→ **Source document**
It was 16 years ago when Ray and Celeste Shefland, along with some pilots at Nary National-Shefland Field Airport in Nary, Minn., had the first Tree of Hope toy collection.
Since then, pilots have collected thousands of toys for hospitalized children in Minnesota, North Dakota and Wisconsin. Those pilots hope to spread their annual holiday tradition to airports across the nation.
That’s because the Tree of Hope not only brings good tidings to sick children, it also brings friends and families together as they gather toys, volunteers say.
At the first event, pilots were invited to bring a toy and a dish to pass, and fly into Nary for some holiday cheer. A lighted Tree of Hope was placed beside the runway to greet participating pilots, adding to the holiday spirit. Due to the success of the first toy collection, other airports were encouraged to have a Tree of Hope in their FBOs and collect toys for a hospital or hospitals near them. Each year the toy drive grew until central collection points were established to make it easier for pilots and their friends to bring in their donations.
For example, earlier this month pilots flew into Faribault Municipal Airport (FBL) in Minnesota, bringing along more than 1,800 toys, says Linda Peasley, a volunteer and member of the Faribault Area Pilots Association. Not only that, many pilots donated cash so volunteers could go out and buy more presents for the ailing children.

→ **Required work**
1. Summarize the Tree of Hope article in two sentences.
2. According to the Tree of Hope article, how many toys did pilots bring to Faribault Municipal Airport earlier this month?
3. Write the next part of the Tree of Hope article, picking up after its final sentence.

→ **Stored items**

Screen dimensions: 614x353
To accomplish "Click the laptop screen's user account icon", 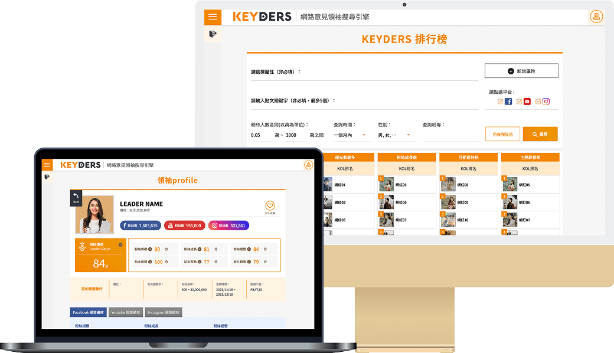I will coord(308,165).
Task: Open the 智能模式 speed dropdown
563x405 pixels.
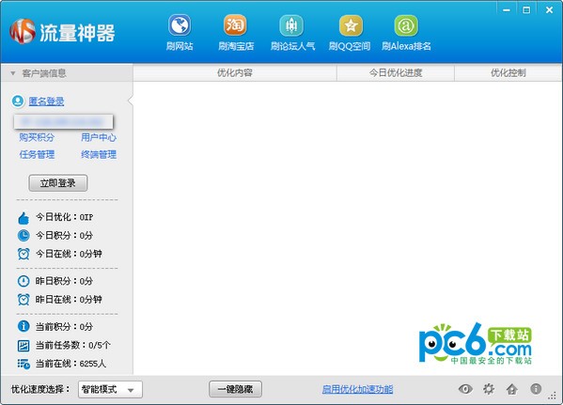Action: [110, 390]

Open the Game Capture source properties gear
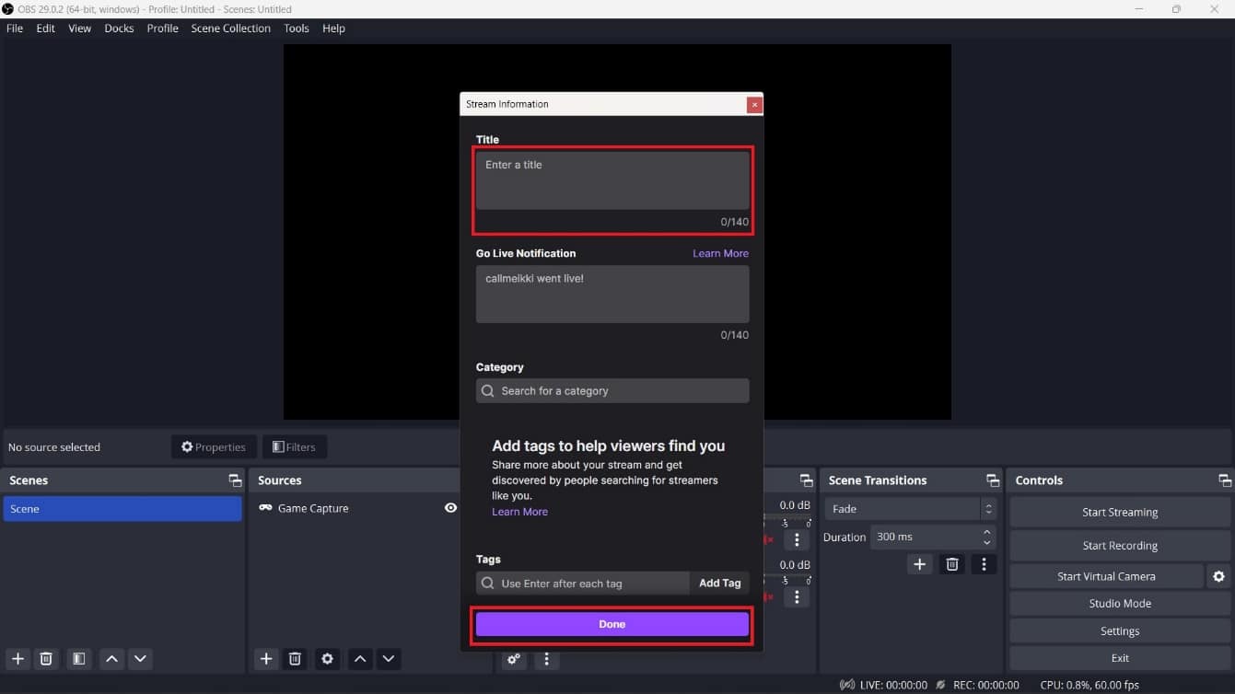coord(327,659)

→ **Results in order**
1. Sixteen years ago, Ray and Celeste Shefland and pilots at Nary National-Shefland Field Airport in Nary, Minn., held the first Tree of Hope toy collection, and pilots have since gathered thousands of toys for hospitalized children in Minnesota, North Dakota and Wisconsin. The drive grew each year until central collection points were set up, and earlier this month pilots flew more than 1,800 toys into Faribault Municipal Airport and donated cash to buy more presents.

2. More than 1,800 toys.

3.
After the pilots donate their toys, a cadre of volunteers steps forward to sort, label and bag toys for various hospitals. Another group of volunteers delivers the toys to the hospitals, where they are passed out to the children.
It’s a win-win situation for everyone involved, says Peasley, who hopes that pilots all over the country will start their own Trees of Hope at their local airports.
“Your flying club or your flying companions are always interested in having some flying fun, so collect some toys for Tree of Hope and take them to a collection point near you,” she says. “Maybe you could have a pancake breakfast for your club or group. A chili supper is great too, but the agenda for these get-togethers is toys, toys and toys. Think about it — I’m sure you will come up with an innovative way of gathering toys. Then the best part is flying them to the collection points for a round of hangar talk and refreshments.”
While all toys are appreciated, it is important to realize that many of the children are confined to their beds, so the best gifts are small puzzles, handheld electronic games, dolls, stuffed animals, board games, videos or books. Children who are more mobile enjoy inexpensive cameras, games, cars, dolls, CDs, tea sets, coloring books and puzzles. Older children like puzzles, books, makeup, music CDs and movie DVDs. Babies enjoy rattles, mobiles, stuffed toys, and cute bibs, socks or sleepers. Toys are needed for infants to children up to age 18.